The name plate on the house of Cornelius Gurl
The name plate on the house of Cornelius Gurl Reuters

A group of experts confirmed on Wednesday that a Matisse painting found in the possession of the reclusive son of a German art dealer linked to Adolf Hitler was "Nazi loot" taken from a Jewish art dealer in Paris, AFP reports.

Matisse's "Seated Woman" was among a treasure trove of art discovered in the Munich apartment of Cornelius Gurlitt, whose father Hildebrand was tasked by the Nazis with selling artwork stolen from Jewish families in the 1930s and 1940s.

The German government had tasked the experts with settling a dispute over ownership between the heirs of Paris-based art dealer Paul Rosenberg and a second party whose identity has not been revealed.

"Even though it could not be documented with absolute certainty how the work came into Hildebrand Gurlitt's possession, the task force has concluded that the work is Nazi loot and was taken from its rightful owner Paul Rosenberg," Ingeborg Bergreen-Merkel, the head of the task force, said in a statement quoted by AFP on Wednesday.

Gurlitt, who died last month at the age of 81, struck an accord with the German government to help track down the rightful owners of his trove of 1,280 artworks.
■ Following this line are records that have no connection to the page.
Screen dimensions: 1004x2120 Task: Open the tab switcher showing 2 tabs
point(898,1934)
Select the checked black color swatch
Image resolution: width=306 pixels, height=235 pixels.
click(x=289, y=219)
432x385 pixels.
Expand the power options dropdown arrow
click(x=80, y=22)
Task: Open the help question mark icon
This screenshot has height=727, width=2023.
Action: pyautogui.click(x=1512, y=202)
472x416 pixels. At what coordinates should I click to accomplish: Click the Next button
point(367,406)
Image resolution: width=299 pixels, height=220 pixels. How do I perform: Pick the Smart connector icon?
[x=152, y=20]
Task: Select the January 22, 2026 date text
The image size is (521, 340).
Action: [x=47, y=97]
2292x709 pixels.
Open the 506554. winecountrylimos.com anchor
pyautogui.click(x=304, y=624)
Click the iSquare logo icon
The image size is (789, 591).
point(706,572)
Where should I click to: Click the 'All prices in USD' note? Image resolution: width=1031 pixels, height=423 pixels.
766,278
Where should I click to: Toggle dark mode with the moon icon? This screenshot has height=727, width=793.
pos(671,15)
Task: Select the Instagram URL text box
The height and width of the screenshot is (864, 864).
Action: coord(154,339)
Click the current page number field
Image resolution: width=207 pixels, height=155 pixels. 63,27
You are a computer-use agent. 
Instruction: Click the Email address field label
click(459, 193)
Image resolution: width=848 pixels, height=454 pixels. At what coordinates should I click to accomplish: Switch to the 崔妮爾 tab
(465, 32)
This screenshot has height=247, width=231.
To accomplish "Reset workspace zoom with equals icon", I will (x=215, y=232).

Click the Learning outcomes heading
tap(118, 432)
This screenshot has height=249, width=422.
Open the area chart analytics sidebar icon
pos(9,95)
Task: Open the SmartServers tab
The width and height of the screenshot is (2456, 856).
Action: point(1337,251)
The statement added that the final decision on what happens to the painting "lies in the hands of the heirs of Cornelius Gurlitt, who, shortly before his death, committed himself to returning looted works in line with the Washington Principles," referring to a 1998 international agreement signed by Germany on returning art stolen by the Nazis.

The experts consulted archives in Germany, France and the United States, according to the statement.

Chris Marinello, the director of Art Recovery International who is representing the Rosenberg family, told AFP the decision came as no surprise "given the strength of the documentation".

"With this acknowledgement, we look forward to a swift and efficient restitution of this looted work to the family after a 73-year wait," he added.

A day after Gurlitt's May 6 death, Switzerland's Museum of Fine Arts in Bern said it had been astonished to learn it was the recipient of Gurlitt's collection, an offer it said it was assessing.

A court later said that Gurlitt had left two wills that "complement each other."